Audubon, Buffalo

Racist History Calls For A Name Change For This Bird Conservation Society

The Buffalo chapter of the National Audubon Society is separating itself from a racist history by dropping its name.

According to The Buffalo News, the chapter voted to remove “Audubon” from its name. The outlet noted that the society’s namesake, John James Audubon, bought and sold enslaved Africans and was involved in eugenics work. The chapter will designate a committee to vote on a new name. 

Eleven board members voted in favor of the name change, and one voted against it, according to the chapter’s Executive Director Ed Siriann. The chapter has taken a stand to protect diverse groups of people who are committed to nature and ornithology. Siriann said, according to The Buffalo News, “But recent discoveries about his [John James Audubon] character in the past significantly changed how we feel about being named after him, and we don’t feel our vision and the work we do needs to be named after him.” The executive director said, “We don’t want anyone to feel unwelcome here. Mother Nature is everyone’s mother.” 

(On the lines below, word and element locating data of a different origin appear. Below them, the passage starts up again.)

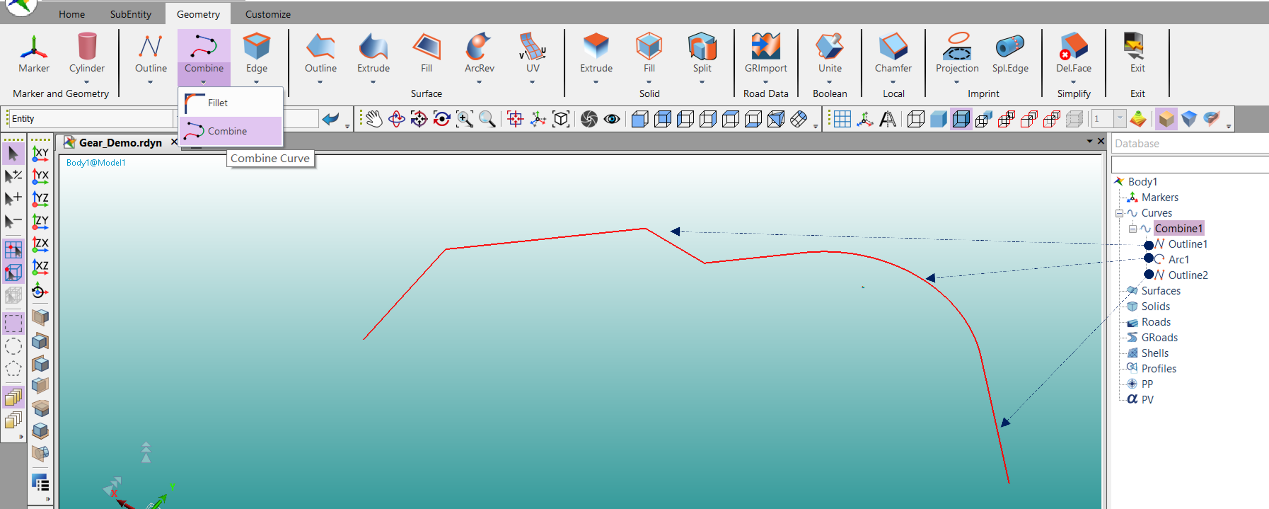Expand the Unite boolean dropdown arrow
The height and width of the screenshot is (509, 1269).
[830, 82]
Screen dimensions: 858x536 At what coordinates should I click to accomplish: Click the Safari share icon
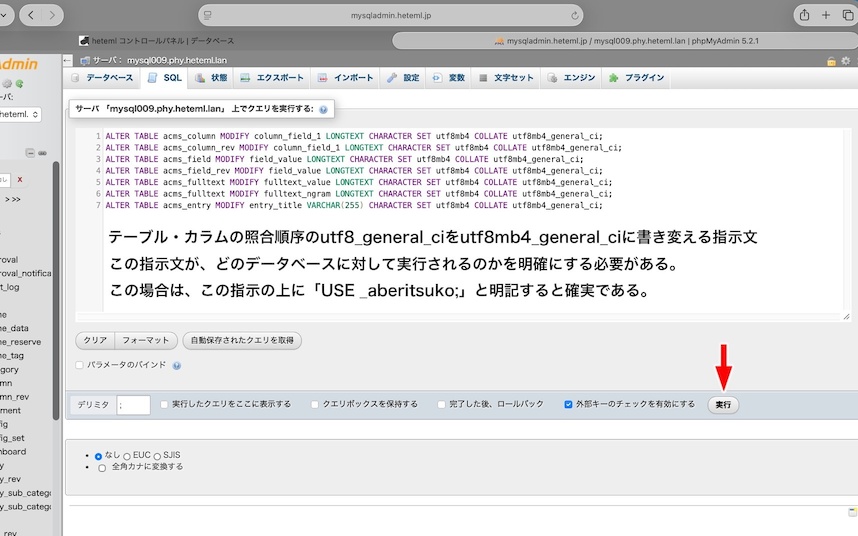[804, 15]
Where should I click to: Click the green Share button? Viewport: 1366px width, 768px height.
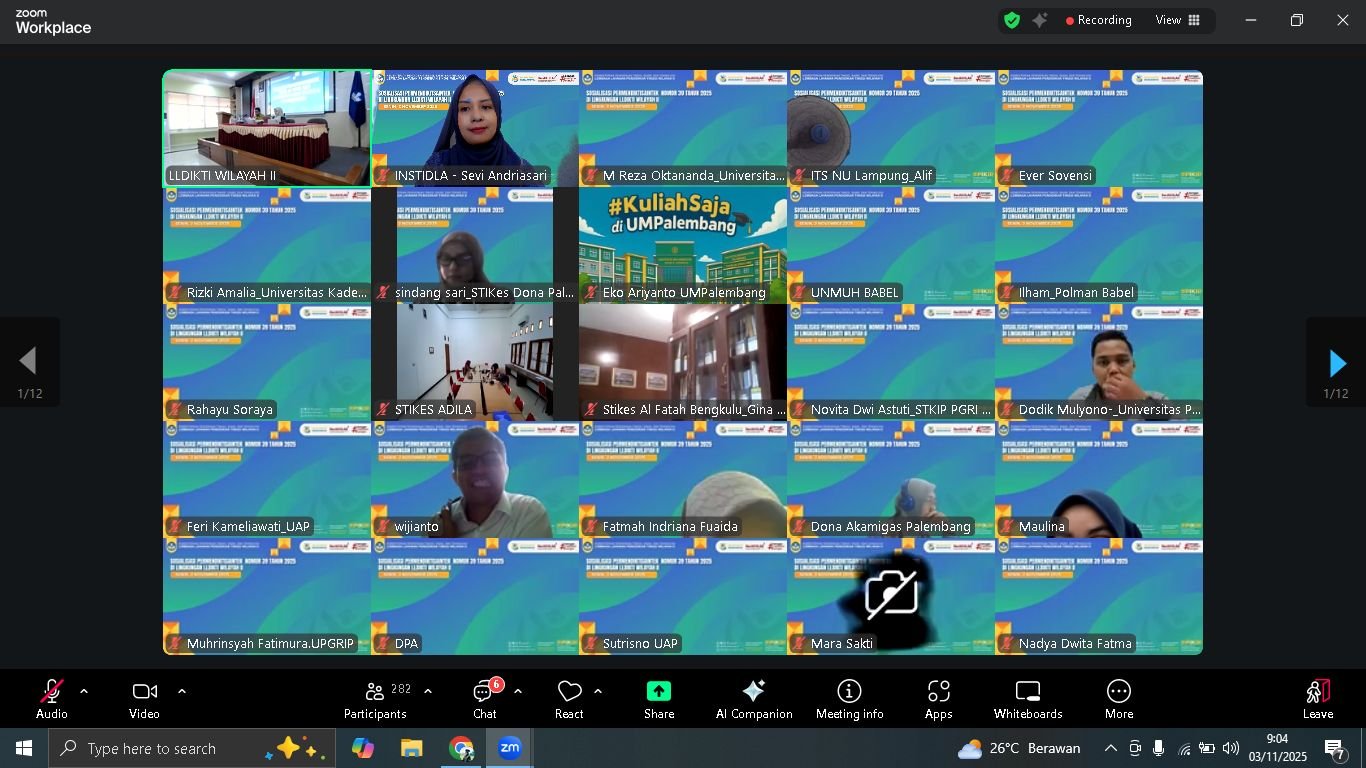[x=659, y=699]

Chapters of the leading bird conservation organization nationwide have already divorced from the name, including Seattle and Washington D.C., and others in San Francisco, Detroit, Portland, and Maine are changing their names, according to The Buffalo News.

The name change has only taken effect at the chapter level. According to the outlet, the national society’s board of directors voted to keep its name the same after a year of consideration. 

According to the Golden Gate chapter of the National Audubon Society, the artist behind “Birds of America” was born “out of wedlock” in what is now considered Haiti. Audubon’s father was a French naval officer, and his mother’s identity is unclear. Ironically, some historians have speculated that Audubon’s mother may have been an enslaved woman of color.

In a case of bird watching while Black, Black Enterprise previously reported Christian Cooper was falsely accused of harassing a “Karen” in Central Park in 2020. Cooper is now the host of National Geographic’s Extraordinary Birder.